Rythmes scolaires : le ministre ouvre enfin des négociations

Le ministre a reçu ce lundi 12 novembre à 18h30, en multilatérales, les fédérations syndicales sur la question des rythmes et la loi d’orientation. Réunion débutée à  18h30 s’est achevée à 2heures du matin.

Courrier intersyndical SE-Unsa/Snuipp/Sgen.  Avant cette réunion, où l’on peut penser que le ministre annoncera enfin ses décisions, le SE-Unsa, le SNUIPP et le SGEN qui « pèsent » plus de 80% des suffrages aux dernières professionnelles ont pris l’initiative d’une adresse commune au ministre.
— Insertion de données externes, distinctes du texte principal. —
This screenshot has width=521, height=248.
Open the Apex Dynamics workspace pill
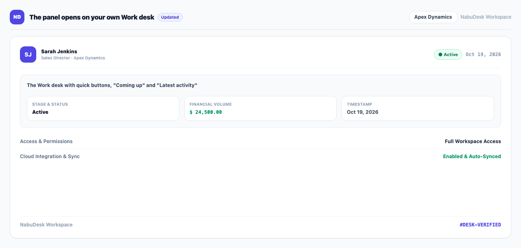(433, 17)
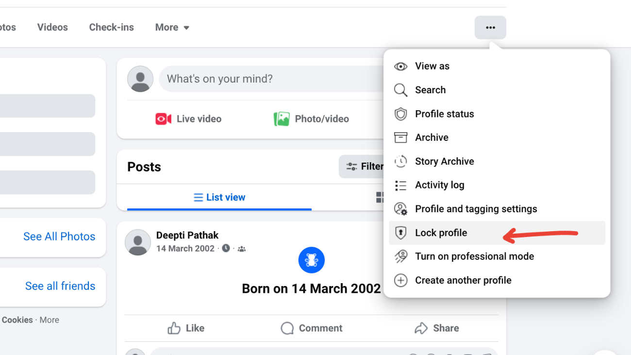Start a Live video
Screen dimensions: 631x355
[188, 118]
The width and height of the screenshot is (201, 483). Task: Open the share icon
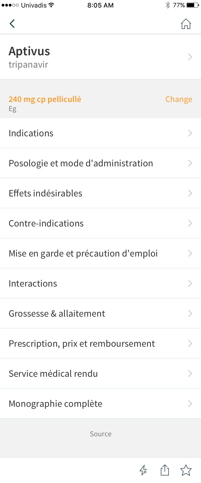coord(165,470)
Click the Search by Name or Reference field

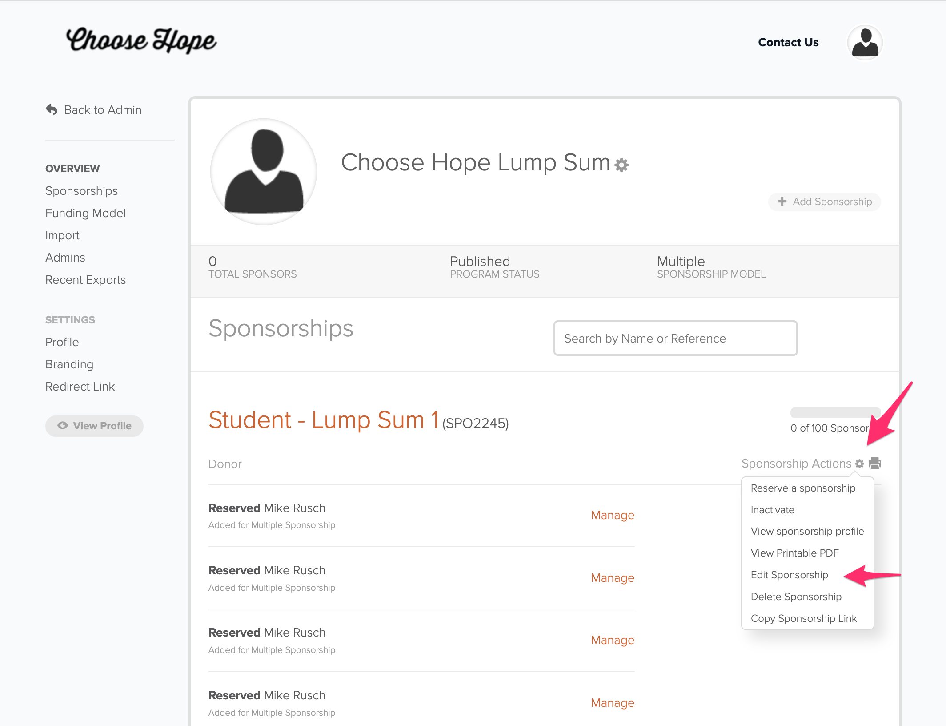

Ce courrier qui sera rendu public lundi matin à 10h00, lui rappelle que, si nous souscrivons à une initiative qui va dans le sens de l’intérêt des élèves, elle impacte largement les conditions de travail des personnels et nous y précisons nos revendications.

Compte-rendu de cette multilatérale : La réforme entrera en vigueur dès la rentrée scolaire 2013.

  • Les vacances d’été ne seront pas amputées.
  • La possibilité de faire classe le samedi matin ne sera pas exclue.
  • Le temps d’enseignement devant la classe entière n’excèdera pas la durée actuelle de 24 heures hebdomadaires.
  • Le contenu actuel des 108h est soumis à la concertation et pourra donc évoluer.
  • L’aide personnalisée, dont les horaires actuels sont maintenus, entre dans le champ de la négociation et pourra donc évoluer.
  • Des négociations sur la compensation financière de la perte de pouvoir d’achat (déplacements supplémentaires, garde d’enfants notamment) seront ouvertes.

Les multiples interventions du SE-Unsa, à tous les niveaux de l’État, ainsi que le courrier intersyndical avec le Snuipp et le Sgen, auront permis d’obtenir l’ouverture indispensable d’une négociation.

Le cadre de la négociation défini par le ministre portera sur :

  • la journée : elle pourrait s’étaler, dans le cas commun, sur 5h15, mais le ministre n’exclut pas la possibilité de laisser de la souplesse quant à la place de 24ème heure, à l’initiative des équipes pédagogiques, selon leur projet ou des spécificités locales. Ex : une semaine avec 1 journée de 6 heures et 3 journées de 5h, ou une semaine avec 2 journées de 5h30 et 2 journées de 5h. Pour le SE-Unsa, un horaire de 23 heures d’enseignement maximum reste un objectif.
  • l’aide personnalisée : le ministre ne veut pas revenir sur ce temps spécifique. Mais la question de son volume, de son contenu, de son organisation par les équipes est soumis à la négociation. Pour le SE-Unsa, une très large liberté pédagogique doit être laissée aux équipes quant à la finalité et l’organisation de ce temps devant élèves.
  • le reste des 108 heures : il fait lui aussi l’objet de la négociation. Le SE-Unsa a largement fait valoir que le mercredi après-midi devait être préservé pour l’organisation personnelle des enseignants. La densité des animations pédagogiques doit être revue. Pour le SE-Unsa, la journée de solidarité et la deuxième journée de prérentrée devront faire partie de la négociation.

Calendrier des négociations

La première séance de travail doit se dérouler cette semaine. Le ministère souhaite aboutir d’ici la fin du mois.

Réunion avec tous les acteurs

Le ministre a accepté le principe d’une réunion avec l’ensemble des acteurs : organisations syndicales d’enseignants, fédérations de parents d’élèves, collectivités territoriales et mouvements de l’éducation populaire.

L’avis du SE-UNSA

– La pression exercée depuis plusieurs semaines aura permis une première avancée avec l’ouverture des négociations. Le SE-Unsa a clairement fait savoir au ministre que les professeurs des écoles, s’ils étaient évidemment attachés à la réussite de leurs élèves, n’accepteraient pas une dégradation de leurs conditions de travail et de leur pouvoir d’achat.

– Pour le SE-Unsa ce dossier ne peut pas être clos une fois ce cycle de négociations achevé. La mise en place de cette nouvelle organisation de la semaine devra faire l’objet d’une évaluation et d’ici la fin du quinquennat la perspective d’un temps de service de 23 + 3 pour les PE devra être mis en discussion.